EXERCISE GOAL
Return exactly the lines below, starting with the one that has "LegalMatch Careers (444, 2474)" and going on through the one that has "Privacy Policy (469, 2457)".
Start of GIVEN INFORMATION
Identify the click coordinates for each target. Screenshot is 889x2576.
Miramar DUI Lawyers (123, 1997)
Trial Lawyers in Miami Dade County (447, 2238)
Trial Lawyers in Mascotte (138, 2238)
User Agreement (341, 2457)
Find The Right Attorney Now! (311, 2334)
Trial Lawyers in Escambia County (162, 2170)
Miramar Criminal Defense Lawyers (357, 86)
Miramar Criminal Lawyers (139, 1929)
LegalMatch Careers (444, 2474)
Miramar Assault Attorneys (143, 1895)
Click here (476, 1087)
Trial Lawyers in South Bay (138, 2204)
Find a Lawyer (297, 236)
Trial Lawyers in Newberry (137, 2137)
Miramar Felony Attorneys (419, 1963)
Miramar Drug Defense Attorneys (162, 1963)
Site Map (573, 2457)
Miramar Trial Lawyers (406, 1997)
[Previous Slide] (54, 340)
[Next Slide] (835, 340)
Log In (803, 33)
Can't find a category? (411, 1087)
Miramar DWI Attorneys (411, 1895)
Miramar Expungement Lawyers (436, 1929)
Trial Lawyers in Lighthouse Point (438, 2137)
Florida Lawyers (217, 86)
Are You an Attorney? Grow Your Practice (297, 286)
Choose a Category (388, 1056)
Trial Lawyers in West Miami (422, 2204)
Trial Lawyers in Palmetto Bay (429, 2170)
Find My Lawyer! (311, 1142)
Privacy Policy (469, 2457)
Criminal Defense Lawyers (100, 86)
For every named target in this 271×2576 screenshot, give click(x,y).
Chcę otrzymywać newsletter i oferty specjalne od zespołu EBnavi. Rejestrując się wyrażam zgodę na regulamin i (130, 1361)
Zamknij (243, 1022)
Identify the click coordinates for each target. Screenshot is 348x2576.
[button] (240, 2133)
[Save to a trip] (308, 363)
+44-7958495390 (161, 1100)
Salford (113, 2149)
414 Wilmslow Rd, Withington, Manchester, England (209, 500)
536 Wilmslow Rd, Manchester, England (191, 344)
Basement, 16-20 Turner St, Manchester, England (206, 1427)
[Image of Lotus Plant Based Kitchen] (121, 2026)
End of GIVEN INFORMATION
OUTPUT FOR THIS TASK
LegalMatch Careers (444, 2474)
Miramar Assault Attorneys (143, 1895)
Click here (476, 1087)
Trial Lawyers in South Bay (138, 2204)
Find a Lawyer (297, 236)
Trial Lawyers in Newberry (137, 2137)
Miramar Felony Attorneys (419, 1963)
Miramar Drug Defense Attorneys (162, 1963)
Site Map (573, 2457)
Miramar Trial Lawyers (406, 1997)
[Previous Slide] (54, 340)
[Next Slide] (835, 340)
Log In (803, 33)
Can't find a category? (411, 1087)
Miramar DWI Attorneys (411, 1895)
Miramar Expungement Lawyers (436, 1929)
Trial Lawyers in Lighthouse Point (438, 2137)
Florida Lawyers (217, 86)
Are You an Attorney? Grow Your Practice (297, 286)
Choose a Category (388, 1056)
Trial Lawyers in West Miami (422, 2204)
Trial Lawyers in Palmetto Bay (429, 2170)
Find My Lawyer! (311, 1142)
Privacy Policy (469, 2457)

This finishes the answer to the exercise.